Suatu ketika, karena penasaran dengan sebuah warung makan yang menjual makanan khas Ternate, saya pun memutuskan untuk bertandang ke sana. Tanpa disangka-sangka, saya malah terlibat pembicaraan menarik dengan pemiliknya yang asli Ternate. Berawal dari pertanyaan saya mengenai kue-kue yang dijual di sana, ia pun menjelaskan dengan detail setiap nama serta komposisi kue-kue tersebut. Kebetulan dari tiga jenis kue yang dijual, saya sangat menyukai sebuah kue yang bentuknya seperti pai, di atasnya terdapat krim seperti susu, mirip dengan pai susu dari Bali. Namun pemilik warung tersebut menyebutkan nama kue tersebut bukanlah pai susu, melainkan tart fla. Ya, saya pun menyadari bahwa kue tersebut hanya berbeda topping-nya saja dengan pai susu dari Bali. Yang lebih mengagetkan adalah kue kedua yang saya makan, yaitu jenis kue manis yang sama persis dengan nagasari (atau naga sari?), sama-sama dibungkus dengan daun pisang dan berisi potongan pisang. Sama persis! Namun saya lupa pemilik warung asal Ternate tersebut menyebutnya dengan nama apa, kami pun sama-sama tertawa geli mengetahui fakta mengenai kue tersebut.

Kue tart fla dari Ternate

Sejak saat itu saya jadi memiliki kebiasaan memperhatikan berbagai makanan tradisional dari berbagai wilayah di Indonesia—terutama kue-kue, yang dijual di berbagai warung. Muncul perasaan senang yang ganjil setiap saya menemukan dua makanan yang sangat mirip, namun memiliki nama dan berasal dari daerah yang berbeda. Rasa-rasanya, berbagai konflik di Indonesia yang konon terjadi akibat banyaknya keragaman pada masyarakat kita menjadi demikian konyol. Bagaimana bisa membesar-besarkan perbedaan, namun di sisi lain, sesungguhnya banyak bentuk kebudayaan kita—dalam hal ini makanan, yang mirip bahkan sama persis antara satu daerah dengan yang lainnya?

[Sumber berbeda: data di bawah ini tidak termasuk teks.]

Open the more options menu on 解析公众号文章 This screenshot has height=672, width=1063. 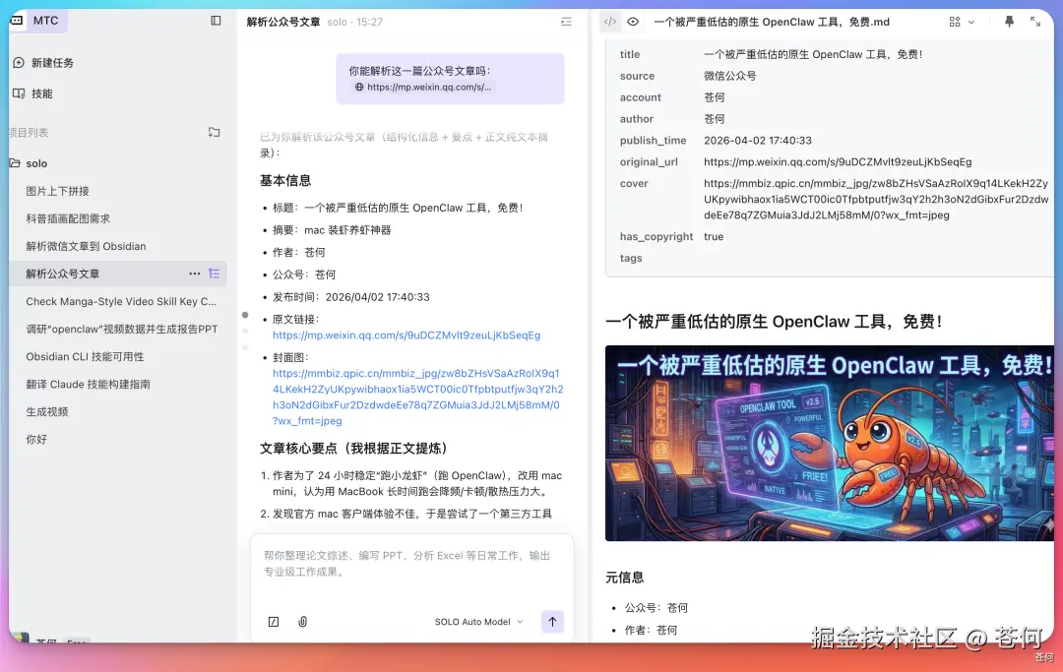click(194, 274)
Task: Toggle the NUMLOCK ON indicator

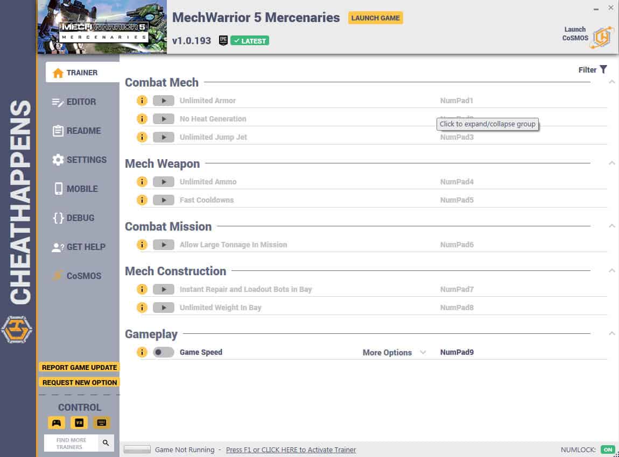Action: point(608,449)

Saya rasa, melalui ragam street food di Indonesia, kita dapat belajar banyak mengenai cara terbaik menyikapi perbedaan, yakni mempertahankan kecirian masing-masing tanpa perlu menjadi arogan. Mari kita ingat sejenak sosok lembut pai susu dari Bali yang tak pernah mempermasalahkan rasa manis-gurih milik tart fla asal Ternate—beda namun nyaris sama dengan miliknya. Keduanya tetap ada dan terus mengada, tanpa perlu menghilangkan yang lain.

Ketika saya hendak menutup tulisan ini, saya jadi teringat pada obrolan sore hari bersama seorang penjual tempe mendoan di Kebumen. Dialog kami kira-kira seperti ini:
“Mendoan jualan Ibu kering atau lembek, Bu?”
“Mendoan ya lembek, Mbak.”
“Oh, berarti seperti Mendoan Cilacap, ya?”
“Lho, nggak. Beda, di Cilacap nggak pakai tempe yang lebar-lebar. Nggak ada di sana.”
“Lho, bukannya di Cilacap juga lembek dan lebar-lebar, Bu?” tanya saya, yang sebelumnya sudah pernah jajan tempe mendoan di Cilacap.
Nggak, Mbak. Mendoan kayak gitu ya cuma dari sini, dari Kebumen. Punya Kebumen itu.”


Mendengar jawabannya, saya hanya mengangguk sambil tersenyum. Namun dalam hati saya menyimpan duga, barangkali yang demikian inilah yang membawa kita pada perdebatan tentang asal usul mendoan, hingga lupa cara menikmati mendoan itu sendiri. Padahal, mendoan akan tetap ada dan mengada, di berbagai tempat, dengan rasa yang mirip atau bahkan sama.